◆ GIVEN EXERCISE ◆
Reproduce the lines from the beginning of the records through the line containing "Click the golden", switching "purple" to "violet" and leaving everything else unchanged.

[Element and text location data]

═══

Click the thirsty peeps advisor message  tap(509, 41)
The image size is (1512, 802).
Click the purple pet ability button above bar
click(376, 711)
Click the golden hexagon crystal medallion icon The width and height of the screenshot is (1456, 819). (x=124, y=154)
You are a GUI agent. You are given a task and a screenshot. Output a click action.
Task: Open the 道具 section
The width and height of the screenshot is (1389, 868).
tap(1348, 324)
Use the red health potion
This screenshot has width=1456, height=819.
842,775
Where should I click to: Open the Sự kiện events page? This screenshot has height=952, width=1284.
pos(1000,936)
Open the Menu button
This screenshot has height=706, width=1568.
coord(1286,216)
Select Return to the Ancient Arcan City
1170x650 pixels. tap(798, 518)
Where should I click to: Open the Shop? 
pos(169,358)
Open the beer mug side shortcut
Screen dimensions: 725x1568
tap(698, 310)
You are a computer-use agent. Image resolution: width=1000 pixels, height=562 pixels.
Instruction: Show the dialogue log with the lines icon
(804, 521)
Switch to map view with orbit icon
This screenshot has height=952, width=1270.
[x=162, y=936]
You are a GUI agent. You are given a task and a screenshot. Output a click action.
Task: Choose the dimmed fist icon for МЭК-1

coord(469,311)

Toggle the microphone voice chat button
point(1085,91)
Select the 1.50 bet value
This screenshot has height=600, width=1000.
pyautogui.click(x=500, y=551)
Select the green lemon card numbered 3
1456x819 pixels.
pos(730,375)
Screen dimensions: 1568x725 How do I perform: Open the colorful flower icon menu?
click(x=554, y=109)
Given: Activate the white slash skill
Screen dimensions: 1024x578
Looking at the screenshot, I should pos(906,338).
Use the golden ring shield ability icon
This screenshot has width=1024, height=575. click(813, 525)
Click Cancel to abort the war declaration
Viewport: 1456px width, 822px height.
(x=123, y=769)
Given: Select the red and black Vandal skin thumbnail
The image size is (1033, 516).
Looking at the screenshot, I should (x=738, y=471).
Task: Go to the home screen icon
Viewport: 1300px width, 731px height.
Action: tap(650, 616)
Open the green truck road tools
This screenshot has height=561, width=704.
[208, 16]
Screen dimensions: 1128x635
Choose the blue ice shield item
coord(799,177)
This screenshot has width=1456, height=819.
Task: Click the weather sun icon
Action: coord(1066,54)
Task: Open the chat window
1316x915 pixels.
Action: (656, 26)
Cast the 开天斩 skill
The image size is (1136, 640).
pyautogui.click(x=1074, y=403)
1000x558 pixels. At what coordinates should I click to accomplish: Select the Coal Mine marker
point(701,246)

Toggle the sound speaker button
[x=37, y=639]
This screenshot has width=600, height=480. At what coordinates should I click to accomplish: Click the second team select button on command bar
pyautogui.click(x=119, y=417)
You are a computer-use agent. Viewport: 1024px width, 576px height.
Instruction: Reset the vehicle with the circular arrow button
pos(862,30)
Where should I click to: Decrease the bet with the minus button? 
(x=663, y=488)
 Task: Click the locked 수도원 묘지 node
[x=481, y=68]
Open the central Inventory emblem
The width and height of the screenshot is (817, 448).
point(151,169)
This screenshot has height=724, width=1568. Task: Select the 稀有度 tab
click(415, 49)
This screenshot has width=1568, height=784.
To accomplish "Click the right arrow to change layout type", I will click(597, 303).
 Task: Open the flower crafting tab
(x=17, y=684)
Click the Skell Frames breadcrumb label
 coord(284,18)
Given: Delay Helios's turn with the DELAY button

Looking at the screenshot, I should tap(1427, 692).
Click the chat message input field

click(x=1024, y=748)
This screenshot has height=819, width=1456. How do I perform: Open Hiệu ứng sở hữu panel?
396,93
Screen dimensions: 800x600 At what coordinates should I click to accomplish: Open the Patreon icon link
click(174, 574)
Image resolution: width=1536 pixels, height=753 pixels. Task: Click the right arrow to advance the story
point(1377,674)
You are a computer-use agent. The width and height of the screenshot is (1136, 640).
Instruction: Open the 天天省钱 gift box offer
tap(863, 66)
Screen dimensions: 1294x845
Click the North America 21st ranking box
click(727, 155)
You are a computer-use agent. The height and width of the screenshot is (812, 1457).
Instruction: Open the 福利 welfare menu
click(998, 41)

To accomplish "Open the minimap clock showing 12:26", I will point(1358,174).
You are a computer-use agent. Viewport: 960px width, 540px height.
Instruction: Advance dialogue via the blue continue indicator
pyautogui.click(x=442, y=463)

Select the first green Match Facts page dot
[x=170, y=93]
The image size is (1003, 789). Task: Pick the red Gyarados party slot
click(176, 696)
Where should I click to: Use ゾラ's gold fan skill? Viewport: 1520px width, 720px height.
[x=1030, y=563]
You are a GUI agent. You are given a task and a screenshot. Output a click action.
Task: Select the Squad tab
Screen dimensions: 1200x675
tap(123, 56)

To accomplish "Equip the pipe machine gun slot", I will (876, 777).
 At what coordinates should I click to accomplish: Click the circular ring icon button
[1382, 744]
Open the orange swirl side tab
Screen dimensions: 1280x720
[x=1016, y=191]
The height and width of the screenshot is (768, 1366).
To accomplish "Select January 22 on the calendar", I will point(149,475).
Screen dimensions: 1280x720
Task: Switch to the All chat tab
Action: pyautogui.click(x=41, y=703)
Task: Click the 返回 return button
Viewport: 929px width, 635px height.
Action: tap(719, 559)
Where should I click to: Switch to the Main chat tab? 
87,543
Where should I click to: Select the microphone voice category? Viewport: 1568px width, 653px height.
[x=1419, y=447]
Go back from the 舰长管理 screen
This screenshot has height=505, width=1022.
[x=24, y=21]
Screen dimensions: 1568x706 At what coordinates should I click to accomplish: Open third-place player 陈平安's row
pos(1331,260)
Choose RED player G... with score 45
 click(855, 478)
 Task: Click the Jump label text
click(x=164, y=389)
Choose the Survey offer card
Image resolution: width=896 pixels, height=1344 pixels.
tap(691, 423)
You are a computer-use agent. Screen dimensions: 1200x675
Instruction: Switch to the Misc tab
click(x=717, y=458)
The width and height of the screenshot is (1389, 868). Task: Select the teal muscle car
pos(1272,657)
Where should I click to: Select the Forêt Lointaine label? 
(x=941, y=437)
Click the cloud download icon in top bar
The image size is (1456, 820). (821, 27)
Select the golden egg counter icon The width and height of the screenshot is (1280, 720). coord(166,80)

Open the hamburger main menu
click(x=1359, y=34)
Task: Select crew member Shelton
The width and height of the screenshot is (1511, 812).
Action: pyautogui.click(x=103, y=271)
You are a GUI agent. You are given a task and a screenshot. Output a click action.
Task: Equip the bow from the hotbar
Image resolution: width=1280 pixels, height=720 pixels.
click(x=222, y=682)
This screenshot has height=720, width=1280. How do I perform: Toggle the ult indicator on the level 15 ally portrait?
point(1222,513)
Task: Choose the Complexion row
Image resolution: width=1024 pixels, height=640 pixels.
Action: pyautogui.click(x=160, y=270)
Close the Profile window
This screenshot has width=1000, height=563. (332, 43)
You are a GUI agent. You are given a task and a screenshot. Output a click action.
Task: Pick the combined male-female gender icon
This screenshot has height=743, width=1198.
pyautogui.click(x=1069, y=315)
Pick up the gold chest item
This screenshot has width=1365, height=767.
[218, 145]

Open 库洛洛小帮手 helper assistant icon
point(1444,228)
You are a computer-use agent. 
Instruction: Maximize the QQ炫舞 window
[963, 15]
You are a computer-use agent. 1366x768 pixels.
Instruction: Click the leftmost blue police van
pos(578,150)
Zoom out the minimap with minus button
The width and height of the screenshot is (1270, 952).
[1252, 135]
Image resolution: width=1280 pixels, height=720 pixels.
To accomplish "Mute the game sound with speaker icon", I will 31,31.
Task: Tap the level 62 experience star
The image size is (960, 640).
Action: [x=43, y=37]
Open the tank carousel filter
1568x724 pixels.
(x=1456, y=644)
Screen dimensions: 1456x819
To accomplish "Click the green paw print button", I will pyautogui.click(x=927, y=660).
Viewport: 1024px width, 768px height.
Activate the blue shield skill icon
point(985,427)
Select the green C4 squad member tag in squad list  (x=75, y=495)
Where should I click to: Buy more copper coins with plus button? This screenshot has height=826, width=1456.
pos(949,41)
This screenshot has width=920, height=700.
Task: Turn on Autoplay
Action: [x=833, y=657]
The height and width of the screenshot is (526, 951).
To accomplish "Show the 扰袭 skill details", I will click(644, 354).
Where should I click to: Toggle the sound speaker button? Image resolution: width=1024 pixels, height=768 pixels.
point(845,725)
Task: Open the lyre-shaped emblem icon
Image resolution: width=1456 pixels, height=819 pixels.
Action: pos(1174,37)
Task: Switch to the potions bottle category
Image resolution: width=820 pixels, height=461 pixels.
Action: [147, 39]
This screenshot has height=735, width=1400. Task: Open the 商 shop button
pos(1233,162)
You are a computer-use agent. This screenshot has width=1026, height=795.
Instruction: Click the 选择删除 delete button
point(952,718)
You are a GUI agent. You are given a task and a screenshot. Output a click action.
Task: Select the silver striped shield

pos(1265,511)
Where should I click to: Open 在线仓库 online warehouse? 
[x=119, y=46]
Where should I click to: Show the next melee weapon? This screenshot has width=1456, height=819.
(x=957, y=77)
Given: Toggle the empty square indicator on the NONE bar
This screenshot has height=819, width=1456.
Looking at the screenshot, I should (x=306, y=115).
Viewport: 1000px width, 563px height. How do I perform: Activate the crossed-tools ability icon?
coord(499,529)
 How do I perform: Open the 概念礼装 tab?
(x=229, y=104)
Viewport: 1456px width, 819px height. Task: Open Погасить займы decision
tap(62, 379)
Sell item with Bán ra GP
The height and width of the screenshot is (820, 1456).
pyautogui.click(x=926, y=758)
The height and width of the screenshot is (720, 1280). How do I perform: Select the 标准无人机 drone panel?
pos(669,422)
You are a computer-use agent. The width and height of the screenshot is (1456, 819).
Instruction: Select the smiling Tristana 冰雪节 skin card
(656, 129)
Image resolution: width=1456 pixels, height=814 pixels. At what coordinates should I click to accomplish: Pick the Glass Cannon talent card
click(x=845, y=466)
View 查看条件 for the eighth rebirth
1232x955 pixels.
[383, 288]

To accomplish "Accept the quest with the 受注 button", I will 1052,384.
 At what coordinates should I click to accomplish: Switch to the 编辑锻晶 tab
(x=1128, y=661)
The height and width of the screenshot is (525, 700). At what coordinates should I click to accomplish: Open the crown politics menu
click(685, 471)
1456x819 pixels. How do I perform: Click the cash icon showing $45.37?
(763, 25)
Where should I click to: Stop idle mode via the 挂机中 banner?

═══

◆ EXERCISE RESULT ◆
Click the thirsty peeps advisor message  tap(509, 41)
The image size is (1512, 802).
Click the violet pet ability button above bar
click(376, 711)
Click the golden hexagon crystal medallion icon The width and height of the screenshot is (1456, 819). (x=124, y=154)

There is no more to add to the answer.